Her parents found the game foreign but loved watching her play.
"They had no idea why everyone was calling out, 'Ball!' It took Mum and Dad a few years to learn that rule."
Maggie was pretty handy. She won a couple of best and fairests, made the ACT under-16s team and found herself playing in the under-16s national championships in 2014 as a full-back. Lo and behold, she was named All-Australian in a team featuring the likes of current AFLW stars Madison Prespakis and Monique Conti.
But with that excellence came pressure.
"Along with the, 'Oh you're good at footy' there was also the, 'Oh she's not that good'. Being young, I think all the pressure got to me. I was having the thoughts, 'I don't think I can do this,'" Maggie said.

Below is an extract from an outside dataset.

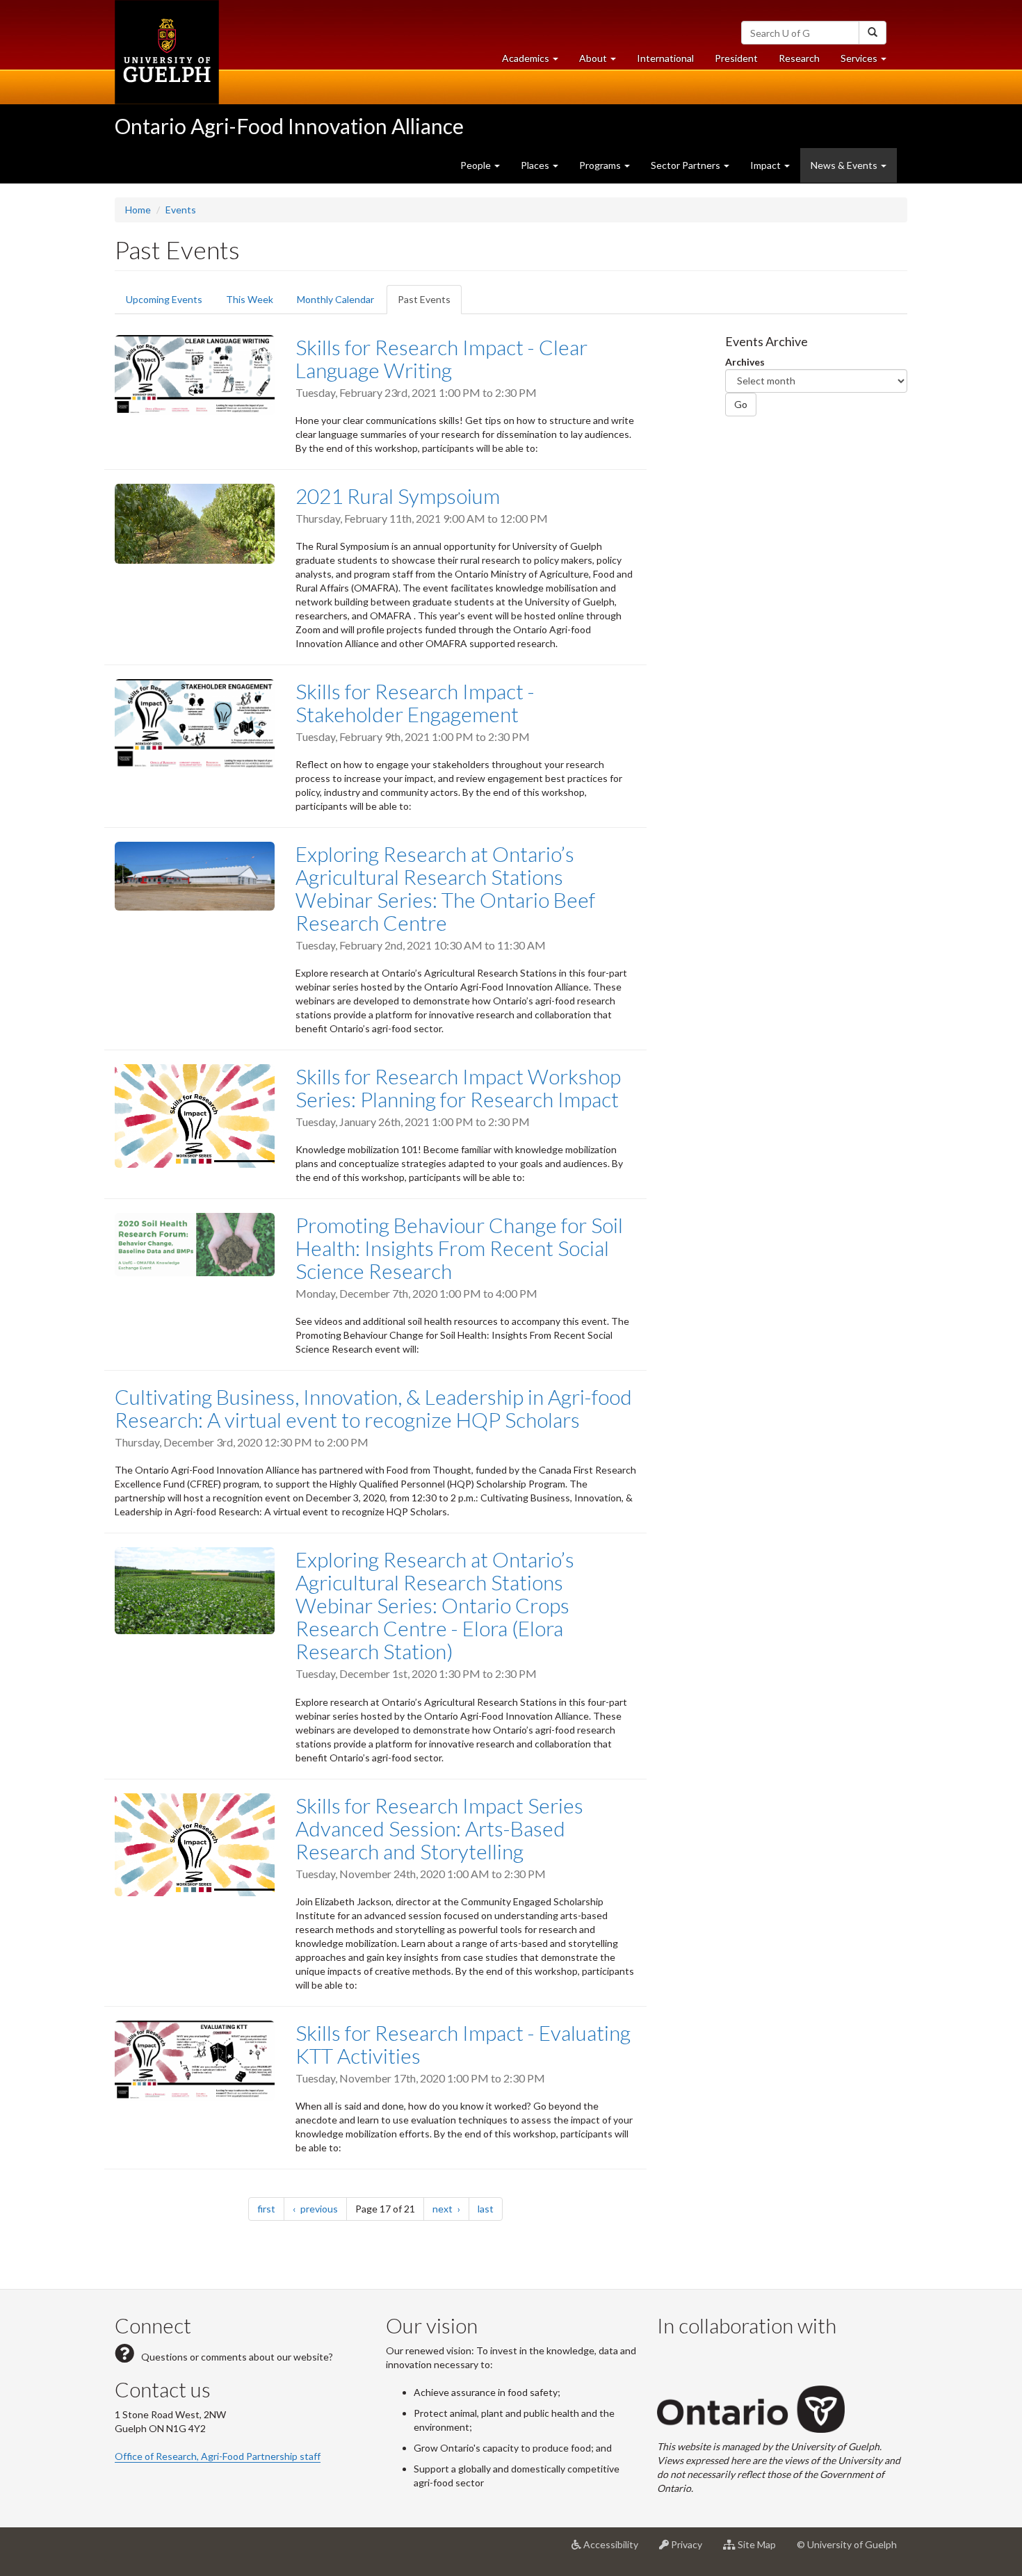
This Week (249, 299)
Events (180, 209)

This came against a turbulent family backdrop.
"My nan got diagnosed with cancer. She lives in Young. They don't really have the right treatment down there. She came up and lived with us for about 12 months when I was 15," Maggie said.
"At the time, my brother was still living at home so she took my room so I was pretty much couch-surfing for 12 months.
"Mum had to do a lot of the driving for her. Mum took her back and forth to the hospital for a good nine months there."
Thankfully, her grandmother went into remission.
"When that all passed, nan moved back to Young, got all settled in, and then dad found a lump on his groin.
"That was surprising, to be honest, because he's not that old and looks after himself. That was kind of a big shock for us."
It was another year-long process, but everything settled.
"Then mum found a lump on her breast.
"You just don't expect that to happen to you and your family. And then when it does, it's a bit surreal at the time and then it sinks in that, 'Oh shit, this is actually happening.'
"You don't really know how to take it. I was in year 10, 11 at the time of [her mum's illness].
"Footy was probably the best thing for me at the time. Seeing the changes in your family, it's not nice to see. But having footy for three or four days a week I think really helped me at the time.
"Thinking about it now, I still can't believe it happened. But everyone's good now. Obviously still having their check-ups, but everything's good. We were very lucky to get three out of three."
Jackson and Georgia both supported their younger sister.
"I think we all handled it pretty well. No one really showed too much, unless it was positive."
But at the end of 2017, Gorham, wearing that pressure of expectation, felt she'd had enough of footy. She decided to give up the sport in which she had such a clear talent. That was until the eve of round one last year.
"It was the night before the first game," she says. "I was talking to mum and saying, 'I don't know what I've done here.' And she was like, 'You can still sign up.' And I was like, 'I don't know how that's going to sit with everyone else.'
"I just registered literally the night before the first round last year. Rocked up with my boots to play second grade. I played with the div two Magpies girls and then thought, 'Why did I even think about quitting this?' I have not thought about not playing since."
This year Gorham won the senior Canberra league's best and fairest, despite having just finished school. She has nominated for the draft in the NSW zone, meaning the Giants are the only club who can take her.
If selected, she will be reunited with fellow Magpies graduate Jodie Hicks. Gorham watched the 2017 draft from school as Hicks was taken at pick No. 5.
"It'd be pretty surreal, thinking that I just wanted to play for fun and play with my mates, to then actually thinking, 'I could do this.' I think it would just mean everything to my family."